What the task asks — All entries given below are to be returned word for word.

[Saved data entries]
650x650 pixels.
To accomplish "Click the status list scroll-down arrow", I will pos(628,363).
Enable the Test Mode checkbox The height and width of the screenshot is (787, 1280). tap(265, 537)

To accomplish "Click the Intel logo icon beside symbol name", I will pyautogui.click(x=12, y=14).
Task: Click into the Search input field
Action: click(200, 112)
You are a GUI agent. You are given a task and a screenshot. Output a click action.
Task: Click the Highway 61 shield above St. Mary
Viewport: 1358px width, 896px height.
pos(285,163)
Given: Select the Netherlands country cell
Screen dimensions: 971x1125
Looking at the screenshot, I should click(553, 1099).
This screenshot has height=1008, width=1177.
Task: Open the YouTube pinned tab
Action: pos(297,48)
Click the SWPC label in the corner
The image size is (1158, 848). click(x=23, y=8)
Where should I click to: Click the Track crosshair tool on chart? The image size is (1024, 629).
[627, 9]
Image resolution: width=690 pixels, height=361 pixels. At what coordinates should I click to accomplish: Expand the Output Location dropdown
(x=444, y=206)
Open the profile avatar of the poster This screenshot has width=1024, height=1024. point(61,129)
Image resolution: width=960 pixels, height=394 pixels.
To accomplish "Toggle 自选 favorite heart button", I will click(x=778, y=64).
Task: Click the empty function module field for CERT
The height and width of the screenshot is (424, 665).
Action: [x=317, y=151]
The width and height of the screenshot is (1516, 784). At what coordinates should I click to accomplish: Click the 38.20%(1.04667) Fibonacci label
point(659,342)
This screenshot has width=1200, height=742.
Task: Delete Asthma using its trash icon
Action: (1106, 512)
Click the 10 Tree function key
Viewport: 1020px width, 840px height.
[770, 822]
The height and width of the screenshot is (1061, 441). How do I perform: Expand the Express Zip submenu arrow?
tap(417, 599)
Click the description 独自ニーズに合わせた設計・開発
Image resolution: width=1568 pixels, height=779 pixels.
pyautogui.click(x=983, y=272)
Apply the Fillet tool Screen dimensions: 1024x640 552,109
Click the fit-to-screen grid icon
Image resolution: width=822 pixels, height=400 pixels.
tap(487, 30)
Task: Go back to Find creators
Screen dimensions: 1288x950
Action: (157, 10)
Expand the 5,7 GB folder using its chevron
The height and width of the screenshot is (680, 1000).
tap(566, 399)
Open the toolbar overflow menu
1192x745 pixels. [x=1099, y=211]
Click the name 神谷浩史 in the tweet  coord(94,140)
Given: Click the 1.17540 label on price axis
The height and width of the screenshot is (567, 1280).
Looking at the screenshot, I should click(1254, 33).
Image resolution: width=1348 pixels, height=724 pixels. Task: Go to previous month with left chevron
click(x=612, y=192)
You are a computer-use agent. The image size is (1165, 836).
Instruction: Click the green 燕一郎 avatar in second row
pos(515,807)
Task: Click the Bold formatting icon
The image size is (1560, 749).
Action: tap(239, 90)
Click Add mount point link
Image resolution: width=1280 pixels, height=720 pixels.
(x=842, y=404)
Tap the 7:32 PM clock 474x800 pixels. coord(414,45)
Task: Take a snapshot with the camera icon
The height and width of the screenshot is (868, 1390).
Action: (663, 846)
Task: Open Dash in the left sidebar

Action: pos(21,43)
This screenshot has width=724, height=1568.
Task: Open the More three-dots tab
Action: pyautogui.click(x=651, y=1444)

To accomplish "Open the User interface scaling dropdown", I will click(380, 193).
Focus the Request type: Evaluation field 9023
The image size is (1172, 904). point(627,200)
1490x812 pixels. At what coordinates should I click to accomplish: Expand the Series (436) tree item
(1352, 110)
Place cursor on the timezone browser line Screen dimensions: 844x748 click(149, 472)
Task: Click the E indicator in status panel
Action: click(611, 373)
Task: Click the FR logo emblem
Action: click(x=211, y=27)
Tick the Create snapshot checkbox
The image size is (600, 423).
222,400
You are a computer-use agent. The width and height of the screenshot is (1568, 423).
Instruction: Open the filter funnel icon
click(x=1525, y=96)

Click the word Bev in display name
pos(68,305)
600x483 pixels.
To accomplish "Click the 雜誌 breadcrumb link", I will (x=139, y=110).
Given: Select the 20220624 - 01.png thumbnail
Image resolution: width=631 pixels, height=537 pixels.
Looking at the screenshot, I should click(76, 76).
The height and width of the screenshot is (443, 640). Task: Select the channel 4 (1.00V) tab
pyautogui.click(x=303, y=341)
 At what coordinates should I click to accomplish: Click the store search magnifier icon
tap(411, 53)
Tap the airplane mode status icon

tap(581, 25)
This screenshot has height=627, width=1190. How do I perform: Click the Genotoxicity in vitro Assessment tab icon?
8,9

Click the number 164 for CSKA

Result for this exercise —
650x650 pixels.
To accomplish "Click the status list scroll-down arrow", I will pos(628,363).
Enable the Test Mode checkbox The height and width of the screenshot is (787, 1280). tap(265, 537)

To accomplish "Click the Intel logo icon beside symbol name", I will pyautogui.click(x=12, y=14).
Task: Click into the Search input field
Action: click(200, 112)
You are a GUI agent. You are given a task and a screenshot. Output a click action.
Task: Click the Highway 61 shield above St. Mary
Viewport: 1358px width, 896px height.
pos(285,163)
Given: Select the Netherlands country cell
Screen dimensions: 971x1125
Looking at the screenshot, I should click(553, 1099).
This screenshot has height=1008, width=1177.
Task: Open the YouTube pinned tab
Action: pos(297,48)
Click the SWPC label in the corner
The image size is (1158, 848). click(x=23, y=8)
Where should I click to: Click the Track crosshair tool on chart? The image size is (1024, 629).
[627, 9]
Image resolution: width=690 pixels, height=361 pixels. At what coordinates should I click to accomplish: Expand the Output Location dropdown
(x=444, y=206)
Open the profile avatar of the poster This screenshot has width=1024, height=1024. point(61,129)
Image resolution: width=960 pixels, height=394 pixels.
To accomplish "Toggle 自选 favorite heart button", I will click(x=778, y=64).
Task: Click the empty function module field for CERT
The height and width of the screenshot is (424, 665).
Action: [x=317, y=151]
The width and height of the screenshot is (1516, 784). At what coordinates should I click to accomplish: Click the 38.20%(1.04667) Fibonacci label
point(659,342)
This screenshot has width=1200, height=742.
Task: Delete Asthma using its trash icon
Action: (1106, 512)
Click the 10 Tree function key
Viewport: 1020px width, 840px height.
[770, 822]
The height and width of the screenshot is (1061, 441). How do I perform: Expand the Express Zip submenu arrow?
tap(417, 599)
Click the description 独自ニーズに合わせた設計・開発
Image resolution: width=1568 pixels, height=779 pixels.
pyautogui.click(x=983, y=272)
Apply the Fillet tool Screen dimensions: 1024x640 552,109
Click the fit-to-screen grid icon
Image resolution: width=822 pixels, height=400 pixels.
tap(487, 30)
Task: Go back to Find creators
Screen dimensions: 1288x950
Action: (157, 10)
Expand the 5,7 GB folder using its chevron
The height and width of the screenshot is (680, 1000).
tap(566, 399)
Open the toolbar overflow menu
1192x745 pixels. [x=1099, y=211]
Click the name 神谷浩史 in the tweet  coord(94,140)
Given: Click the 1.17540 label on price axis
The height and width of the screenshot is (567, 1280).
Looking at the screenshot, I should click(1254, 33).
Image resolution: width=1348 pixels, height=724 pixels. Task: Go to previous month with left chevron
click(x=612, y=192)
You are a computer-use agent. The image size is (1165, 836).
Instruction: Click the green 燕一郎 avatar in second row
pos(515,807)
Task: Click the Bold formatting icon
The image size is (1560, 749).
Action: tap(239, 90)
Click Add mount point link
Image resolution: width=1280 pixels, height=720 pixels.
(x=842, y=404)
Tap the 7:32 PM clock 474x800 pixels. coord(414,45)
Task: Take a snapshot with the camera icon
The height and width of the screenshot is (868, 1390).
Action: (663, 846)
Task: Open Dash in the left sidebar

Action: pos(21,43)
This screenshot has width=724, height=1568.
Task: Open the More three-dots tab
Action: pyautogui.click(x=651, y=1444)

To accomplish "Open the User interface scaling dropdown", I will click(380, 193).
Focus the Request type: Evaluation field 9023
The image size is (1172, 904). point(627,200)
1490x812 pixels. At what coordinates should I click to accomplish: Expand the Series (436) tree item
(1352, 110)
Place cursor on the timezone browser line Screen dimensions: 844x748 click(149, 472)
Task: Click the E indicator in status panel
Action: click(611, 373)
Task: Click the FR logo emblem
Action: click(x=211, y=27)
Tick the Create snapshot checkbox
The image size is (600, 423).
222,400
You are a computer-use agent. The width and height of the screenshot is (1568, 423).
Instruction: Open the filter funnel icon
click(x=1525, y=96)

Click the word Bev in display name
pos(68,305)
600x483 pixels.
To accomplish "Click the 雜誌 breadcrumb link", I will (x=139, y=110).
Given: Select the 20220624 - 01.png thumbnail
Image resolution: width=631 pixels, height=537 pixels.
Looking at the screenshot, I should click(76, 76).
The height and width of the screenshot is (443, 640). Task: Select the channel 4 (1.00V) tab
pyautogui.click(x=303, y=341)
 At what coordinates should I click to accomplish: Click the store search magnifier icon
tap(411, 53)
Tap the airplane mode status icon

tap(581, 25)
This screenshot has height=627, width=1190. How do I perform: Click the Genotoxicity in vitro Assessment tab icon?
8,9

Click the number 164 for CSKA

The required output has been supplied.